──────── RECORDS FOR THE TASK ────────

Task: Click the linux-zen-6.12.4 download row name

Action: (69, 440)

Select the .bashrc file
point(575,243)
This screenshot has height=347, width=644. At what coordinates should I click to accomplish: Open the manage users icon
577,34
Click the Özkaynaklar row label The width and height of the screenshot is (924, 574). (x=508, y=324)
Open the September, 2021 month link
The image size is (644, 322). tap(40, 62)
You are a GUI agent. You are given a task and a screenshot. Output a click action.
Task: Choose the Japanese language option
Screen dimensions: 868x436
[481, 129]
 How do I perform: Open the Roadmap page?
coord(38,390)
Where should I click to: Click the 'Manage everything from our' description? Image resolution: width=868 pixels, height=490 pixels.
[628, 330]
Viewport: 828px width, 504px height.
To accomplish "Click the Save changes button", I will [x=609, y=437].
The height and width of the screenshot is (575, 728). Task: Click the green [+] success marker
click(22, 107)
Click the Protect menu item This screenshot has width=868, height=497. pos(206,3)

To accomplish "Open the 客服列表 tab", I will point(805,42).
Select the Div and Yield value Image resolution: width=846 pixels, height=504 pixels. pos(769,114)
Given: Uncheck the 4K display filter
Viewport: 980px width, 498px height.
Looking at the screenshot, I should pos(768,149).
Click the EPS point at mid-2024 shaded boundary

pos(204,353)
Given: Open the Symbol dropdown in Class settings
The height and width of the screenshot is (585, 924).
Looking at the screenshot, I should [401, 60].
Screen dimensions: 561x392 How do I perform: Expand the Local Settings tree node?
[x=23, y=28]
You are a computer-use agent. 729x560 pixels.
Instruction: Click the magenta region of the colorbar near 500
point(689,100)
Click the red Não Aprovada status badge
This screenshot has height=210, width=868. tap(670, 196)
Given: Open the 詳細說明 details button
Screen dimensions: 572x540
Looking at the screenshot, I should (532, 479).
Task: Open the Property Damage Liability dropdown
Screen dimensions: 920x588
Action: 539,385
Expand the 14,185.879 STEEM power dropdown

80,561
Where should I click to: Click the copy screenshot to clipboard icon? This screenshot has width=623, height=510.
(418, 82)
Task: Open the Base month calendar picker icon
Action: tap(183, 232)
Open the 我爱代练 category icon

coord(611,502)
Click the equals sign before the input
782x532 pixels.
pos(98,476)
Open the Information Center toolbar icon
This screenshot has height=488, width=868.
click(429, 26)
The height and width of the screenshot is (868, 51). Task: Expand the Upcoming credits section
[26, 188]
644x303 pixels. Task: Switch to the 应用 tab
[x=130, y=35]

────────

__TASK DESCRIPTION__
Transcribe all of the data exactly, leaving no line out.

__RESPONSE AREA__
Task: Click the linux-zen-6.12.4 download row name

Action: (69, 440)

Select the .bashrc file
point(575,243)
This screenshot has height=347, width=644. At what coordinates should I click to accomplish: Open the manage users icon
577,34
Click the Özkaynaklar row label The width and height of the screenshot is (924, 574). (x=508, y=324)
Open the September, 2021 month link
The image size is (644, 322). tap(40, 62)
You are a GUI agent. You are given a task and a screenshot. Output a click action.
Task: Choose the Japanese language option
Screen dimensions: 868x436
[481, 129]
 How do I perform: Open the Roadmap page?
coord(38,390)
Where should I click to: Click the 'Manage everything from our' description? Image resolution: width=868 pixels, height=490 pixels.
[628, 330]
Viewport: 828px width, 504px height.
To accomplish "Click the Save changes button", I will [x=609, y=437].
The height and width of the screenshot is (575, 728). Task: Click the green [+] success marker
click(22, 107)
Click the Protect menu item This screenshot has width=868, height=497. pos(206,3)

To accomplish "Open the 客服列表 tab", I will point(805,42).
Select the Div and Yield value Image resolution: width=846 pixels, height=504 pixels. pos(769,114)
Given: Uncheck the 4K display filter
Viewport: 980px width, 498px height.
Looking at the screenshot, I should pos(768,149).
Click the EPS point at mid-2024 shaded boundary

pos(204,353)
Given: Open the Symbol dropdown in Class settings
The height and width of the screenshot is (585, 924).
Looking at the screenshot, I should [401, 60].
Screen dimensions: 561x392 How do I perform: Expand the Local Settings tree node?
[x=23, y=28]
You are a computer-use agent. 729x560 pixels.
Instruction: Click the magenta region of the colorbar near 500
point(689,100)
Click the red Não Aprovada status badge
This screenshot has height=210, width=868. tap(670, 196)
Given: Open the 詳細說明 details button
Screen dimensions: 572x540
Looking at the screenshot, I should (532, 479).
Task: Open the Property Damage Liability dropdown
Screen dimensions: 920x588
Action: 539,385
Expand the 14,185.879 STEEM power dropdown

80,561
Where should I click to: Click the copy screenshot to clipboard icon? This screenshot has width=623, height=510.
(418, 82)
Task: Open the Base month calendar picker icon
Action: tap(183, 232)
Open the 我爱代练 category icon

coord(611,502)
Click the equals sign before the input
782x532 pixels.
pos(98,476)
Open the Information Center toolbar icon
This screenshot has height=488, width=868.
click(429, 26)
The height and width of the screenshot is (868, 51). Task: Expand the Upcoming credits section
[26, 188]
644x303 pixels. Task: Switch to the 应用 tab
[x=130, y=35]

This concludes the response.